> [Görev Listesi]:
**1.** Kur'an-ı Kerîm hakkındaki metne göre Kur'an-ı Kerîm kendinden önceki kitaplara ne yapmıştır?
**2.** Kur'an-ı Kerîm hakkındaki metinde, Kur'an-ı Kerîm geldikten sonra herkesin ona iman edip onunla amel etmekle yükümlü olmasının gerekçesini bir ila üç cümleyle açıklayın.
**3.** Kur'an-ı Kerîm hakkındaki metni kaldığı yerden sürdürün.

> [Sunulan Metin]:
----------------

Ancak Kur’an-ı Kerîm geldikten sonra, herkes O’na iman ve O’nunla amel etmekle yükümlüdür. Çünkü “... aralarında ALLAH Teâlâ’nın indirdiği ile hükmet...” buyrulmaktadır ve Kur’an-ı Kerîm en son ve en mükemmel kitaptır, kendinden önceki bütün kitapları neshetmiş yani yürürlükten kaldırmıştır.

“Sana da, daha önceki kitabı doğrulamak ve onu korumak üzere hak olarak Kitab’ı yani Kur’an-ı Kerîm’i gönderdik. Artık aralarında ALLAH Teâlâ’nın indirdiği ile hükmet; sana gelen gerçeği bırakıp da onların arzularına uyma. Ey ümmetler! Her birinize bir şerîat ve bir yol verdik. ALLAH Teâlâ dileseydi sizleri bir tek ümmet yapardı; fakat size verdiğinde yani yol ve şerîatlerde sizi denemek için böyle yaptı. Öyleyse iyi işlerde birbirinizle yarışın. Hepinizin dönüşü ALLAH Teâlâ’yadır. Artık size, üzerinde ayrılığa düştüğünüz şeylerin gerçek tarafını O haber verecektir.” (Maide sûresi:48)

----------------

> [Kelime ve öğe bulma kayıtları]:
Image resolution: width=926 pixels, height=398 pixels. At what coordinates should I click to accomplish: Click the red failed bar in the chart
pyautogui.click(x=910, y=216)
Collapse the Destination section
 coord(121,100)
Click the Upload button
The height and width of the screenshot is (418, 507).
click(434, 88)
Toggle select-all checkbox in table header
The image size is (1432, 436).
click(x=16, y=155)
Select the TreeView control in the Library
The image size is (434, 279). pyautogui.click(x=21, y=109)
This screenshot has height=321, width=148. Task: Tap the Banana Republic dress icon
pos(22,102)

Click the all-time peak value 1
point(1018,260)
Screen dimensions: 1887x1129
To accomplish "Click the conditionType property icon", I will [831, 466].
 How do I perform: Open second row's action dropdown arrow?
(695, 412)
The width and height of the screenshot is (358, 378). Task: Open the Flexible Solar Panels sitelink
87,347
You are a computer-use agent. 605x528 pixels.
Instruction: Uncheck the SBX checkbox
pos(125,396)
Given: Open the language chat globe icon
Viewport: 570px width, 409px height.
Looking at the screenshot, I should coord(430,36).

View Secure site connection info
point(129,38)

----------------

> [Çözülmüş Görevler]:
**1.** Kendinden önceki bütün kitapları neshetmiş, yani yürürlükten kaldırmıştır.

**2.** Ayette "aralarında ALLAH Teâlâ'nın indirdiği ile hükmet" buyrulmaktadır. Ayrıca Kur'an-ı Kerîm en son ve en mükemmel kitaptır ve kendinden önceki bütün kitapları yürürlükten kaldırmıştır.

**3.**
ALLAH Teâlâ, Kur’an-ı Kerîm’i önceki kitapları tasdik edici ve gözetici olarak indirdi-ğini haber verdikten sonra Hz. Peygamber (S.A.V.) efendimize Ehl-i kitabın keyfî isteklerine uymamasını, aralarında ALLAH Teâlâ’nın indirdiği ile yani Kur’an-ı Kerîm ile hükmetmesini emretmiştir.

“Sana şu talimatı verdik: Aralarında ALLAH Teâlâ’nın indirdiği ile hükmet ve onların arzularına uyma. ALLAH Teâlâ’nın sana indirdiği hükümlerin bir kısmından seni saptırmamalarına dikkat et. Eğer hükümden yüz çevirirlerse bil ki bununla ALLAH Teâlâ ancak, günahlarının bir kısmını onların başına belâ etmek ister. İnsanların birçoğu da zaten yoldan çıkmışlardır.” (Maide sûresi:49)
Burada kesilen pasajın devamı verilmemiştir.